Tesla strenuously warns consumers to pay attention while their car is in autonomous mode, but the caveat may not be strong enough. On Thursday, Laura MacCleery, the vice-president of consumer policy and mobilization for Consumer Reports, said that the very name of Tesla’s self-driving feature—Autopilot—“gives consumers a false sense of security.” Lathrop is working with his colleagues at Virginia Tech on using drivers’ phones or tablets to pass along alerts while they’re at the wheel, to make them harder to ignore. But whether or not Brown was distracted at the time of the collision, Lathrop said that, as autonomous systems improve and trust in them increases, the temptation for occupants to do other things will grow stronger. “We are not naïve,” he said. “But ultimately the operator of the vehicle is responsible for having some degree of situational awareness. When it comes to autonomous cars, it’s a system. It’s a machine. It’s not making decisions. It’s not aware of everything.

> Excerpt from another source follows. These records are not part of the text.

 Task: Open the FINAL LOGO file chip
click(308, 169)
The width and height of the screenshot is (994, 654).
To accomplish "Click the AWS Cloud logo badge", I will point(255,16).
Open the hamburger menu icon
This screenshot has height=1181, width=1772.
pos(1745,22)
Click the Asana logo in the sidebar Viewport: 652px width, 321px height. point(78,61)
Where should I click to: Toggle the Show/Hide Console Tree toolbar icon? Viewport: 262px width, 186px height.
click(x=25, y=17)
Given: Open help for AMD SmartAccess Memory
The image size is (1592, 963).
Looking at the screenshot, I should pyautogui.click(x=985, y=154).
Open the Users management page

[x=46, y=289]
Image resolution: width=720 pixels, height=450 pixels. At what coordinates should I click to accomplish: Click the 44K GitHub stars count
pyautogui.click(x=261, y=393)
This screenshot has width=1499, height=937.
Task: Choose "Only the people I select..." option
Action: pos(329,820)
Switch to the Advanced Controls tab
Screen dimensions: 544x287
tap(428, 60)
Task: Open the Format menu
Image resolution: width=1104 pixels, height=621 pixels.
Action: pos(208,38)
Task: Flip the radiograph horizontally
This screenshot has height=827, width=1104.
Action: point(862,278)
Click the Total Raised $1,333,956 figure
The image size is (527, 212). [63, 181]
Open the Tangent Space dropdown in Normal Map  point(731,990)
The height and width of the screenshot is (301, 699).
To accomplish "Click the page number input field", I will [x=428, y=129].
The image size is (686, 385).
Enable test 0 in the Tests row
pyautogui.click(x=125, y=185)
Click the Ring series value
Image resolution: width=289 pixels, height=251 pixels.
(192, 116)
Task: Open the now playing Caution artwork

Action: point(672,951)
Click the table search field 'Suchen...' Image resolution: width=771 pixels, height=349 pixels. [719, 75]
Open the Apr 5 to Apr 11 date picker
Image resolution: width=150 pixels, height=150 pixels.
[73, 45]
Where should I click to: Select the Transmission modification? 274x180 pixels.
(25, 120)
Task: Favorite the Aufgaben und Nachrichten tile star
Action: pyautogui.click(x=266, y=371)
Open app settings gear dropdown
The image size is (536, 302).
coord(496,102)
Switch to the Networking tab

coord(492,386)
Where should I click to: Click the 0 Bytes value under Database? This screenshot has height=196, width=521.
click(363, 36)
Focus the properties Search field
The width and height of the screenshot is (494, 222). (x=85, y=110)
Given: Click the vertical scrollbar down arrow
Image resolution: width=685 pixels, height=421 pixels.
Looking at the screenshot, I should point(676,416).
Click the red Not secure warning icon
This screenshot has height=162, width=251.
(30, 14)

It’s simply sensing its environment and responding as it has been trained.” This is the paradox facing auto engineers: how to design self-driving cars that feel trustworthy while simultaneously reminding their occupants that, no matter how pristine a given model’s safety record, no driver—human or artificial—is perfect. How, in other words, to free drivers from the onus of driving, while burdening them with the worry that, at any moment, they will need to take back control.